Some data:
BEGIN

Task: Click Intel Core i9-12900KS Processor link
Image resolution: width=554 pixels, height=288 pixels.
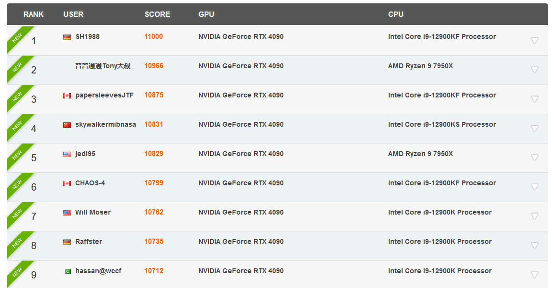Action: (442, 124)
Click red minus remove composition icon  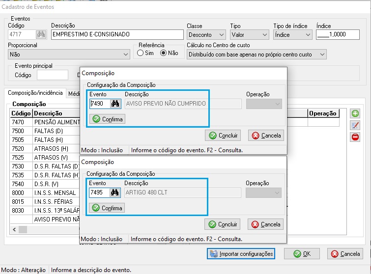pos(355,137)
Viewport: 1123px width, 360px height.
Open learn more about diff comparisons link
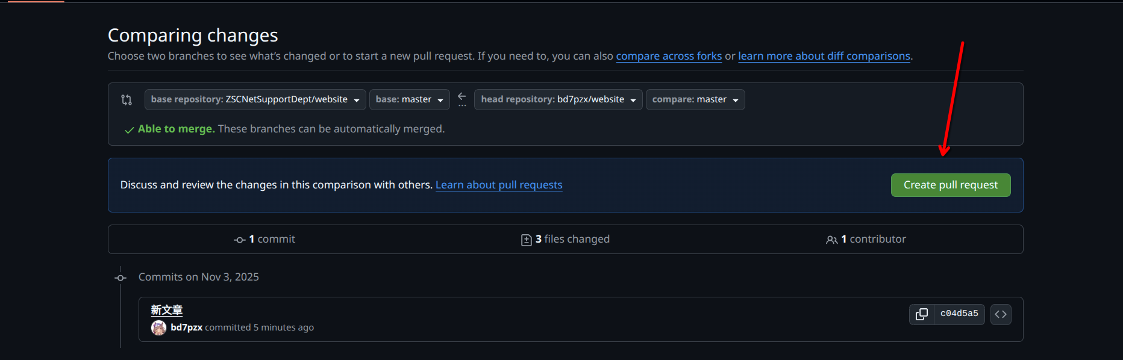coord(824,56)
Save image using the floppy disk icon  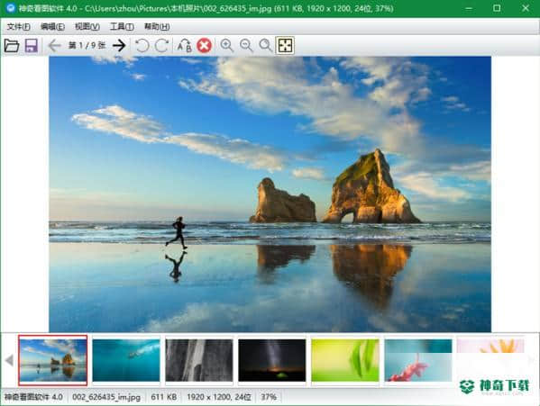pyautogui.click(x=32, y=45)

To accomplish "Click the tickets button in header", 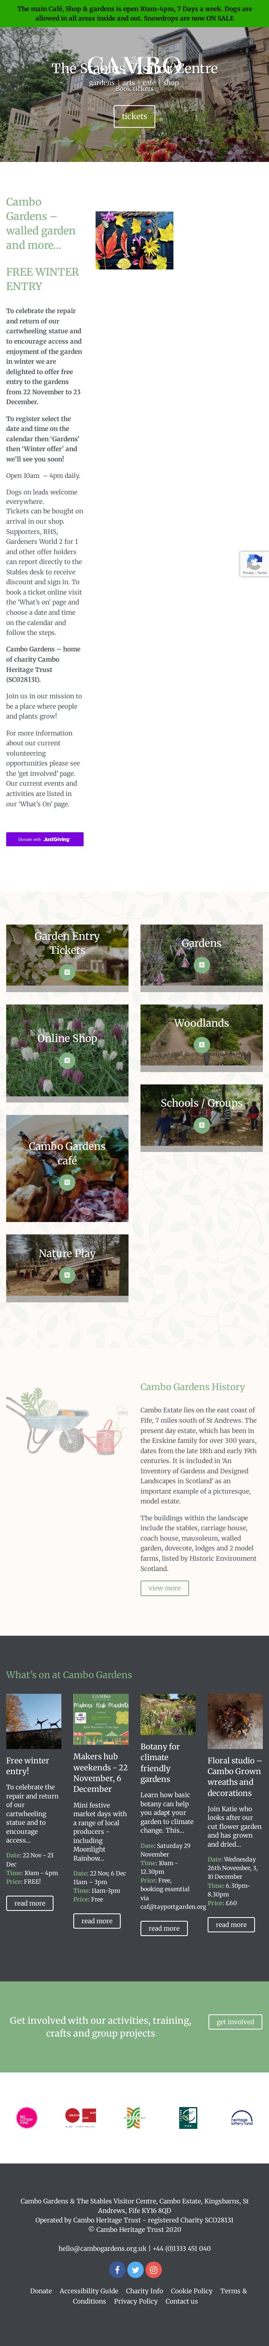I will [x=134, y=117].
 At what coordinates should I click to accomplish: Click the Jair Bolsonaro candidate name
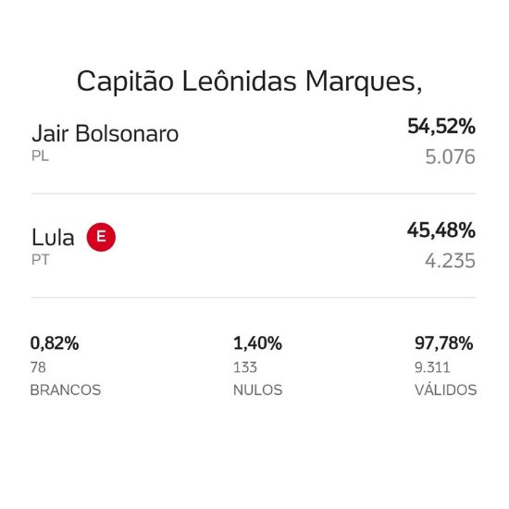[106, 133]
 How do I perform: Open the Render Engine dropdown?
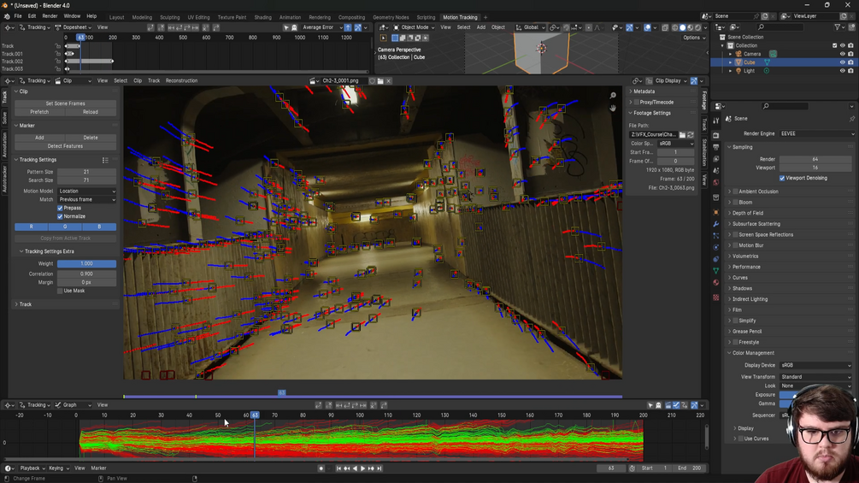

END

• _Exercise brief_
Show every line of the data above that contains the word "Open", copied in full. Matching is case-sensitive.

• _Response to the task_
Open learn more about diff comparisons link
 How do I perform: Open the Render Engine dropdown?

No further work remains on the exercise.